▸ Your assignment: Begin at the line containing "Where should I" in the entries below and end at the line containing "You are a computer-use agent."; transcribe that range exactly and nothing outside it.

▸ Data to examine:
════════════════════

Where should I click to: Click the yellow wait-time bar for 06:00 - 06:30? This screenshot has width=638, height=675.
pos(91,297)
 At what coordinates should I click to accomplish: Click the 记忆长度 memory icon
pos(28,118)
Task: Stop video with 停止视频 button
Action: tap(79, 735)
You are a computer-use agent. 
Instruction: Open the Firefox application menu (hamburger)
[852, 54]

════════════════════

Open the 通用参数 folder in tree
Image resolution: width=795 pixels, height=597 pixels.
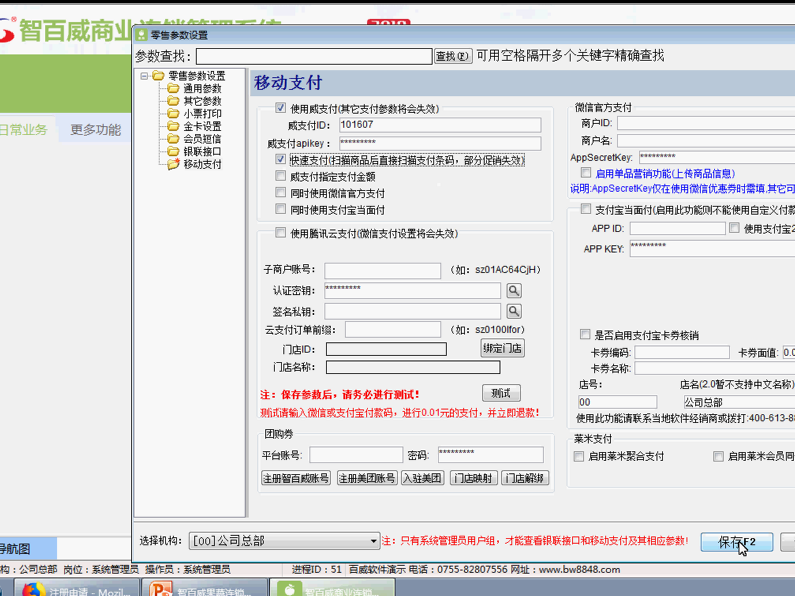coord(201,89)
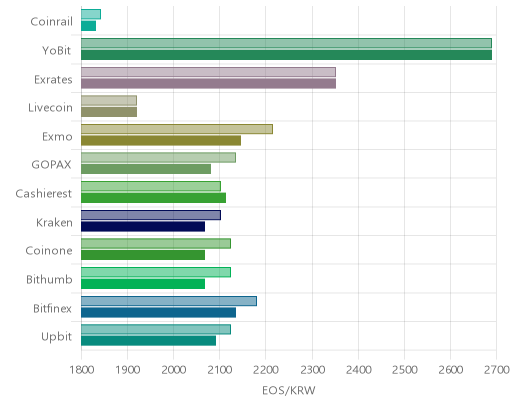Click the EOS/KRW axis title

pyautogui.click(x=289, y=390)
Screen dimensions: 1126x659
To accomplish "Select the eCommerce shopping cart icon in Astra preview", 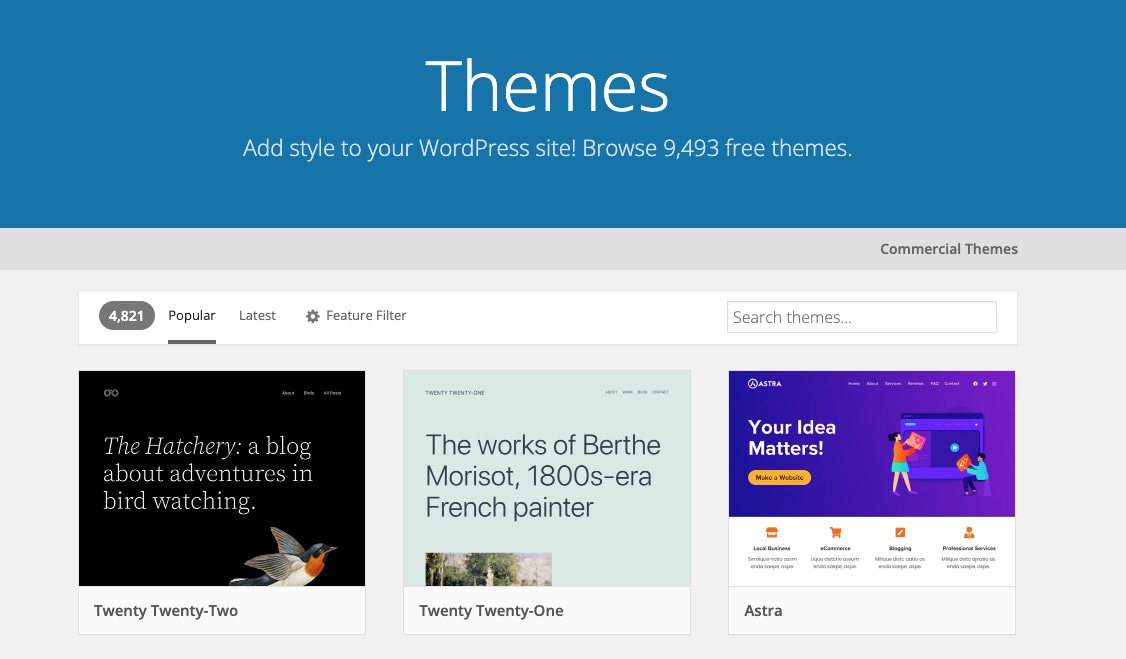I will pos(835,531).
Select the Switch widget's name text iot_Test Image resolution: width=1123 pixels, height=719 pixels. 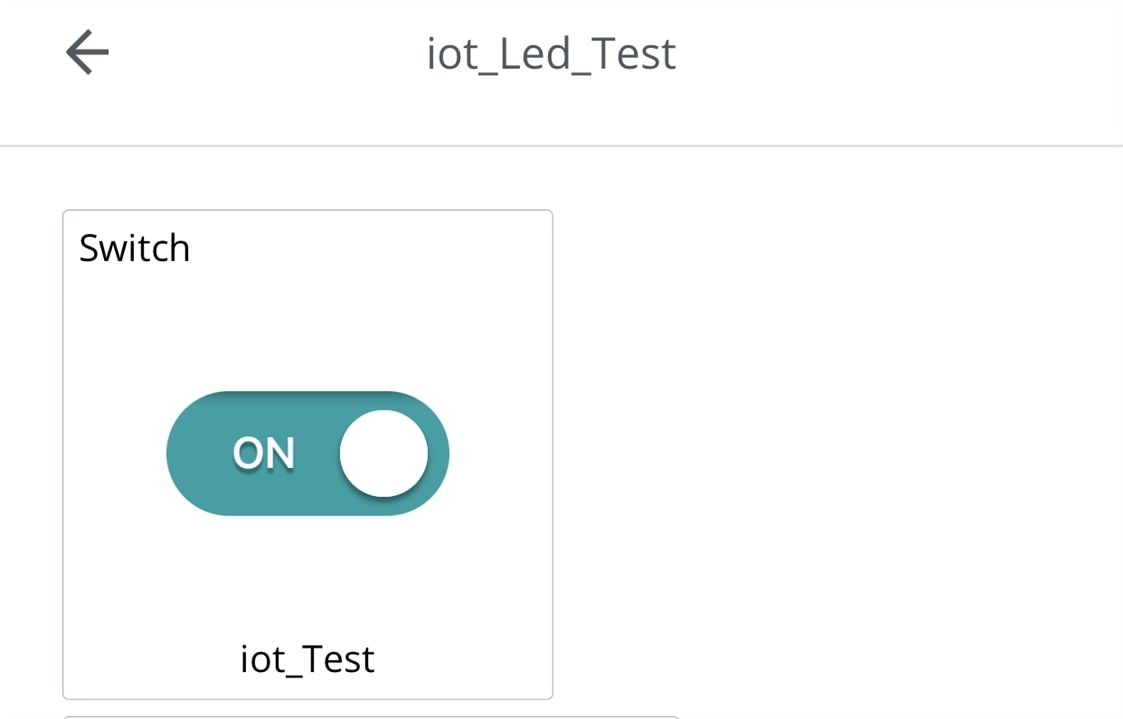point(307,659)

════════════════════

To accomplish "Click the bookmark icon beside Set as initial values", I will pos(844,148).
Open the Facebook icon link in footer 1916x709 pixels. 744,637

════════════════════

▸ Exercise answer:
Where should I click to: Click the yellow wait-time bar for 06:00 - 06:30? This screenshot has width=638, height=675.
pos(91,297)
 At what coordinates should I click to accomplish: Click the 记忆长度 memory icon
pos(28,118)
Task: Stop video with 停止视频 button
Action: tap(79, 735)
You are a computer-use agent. 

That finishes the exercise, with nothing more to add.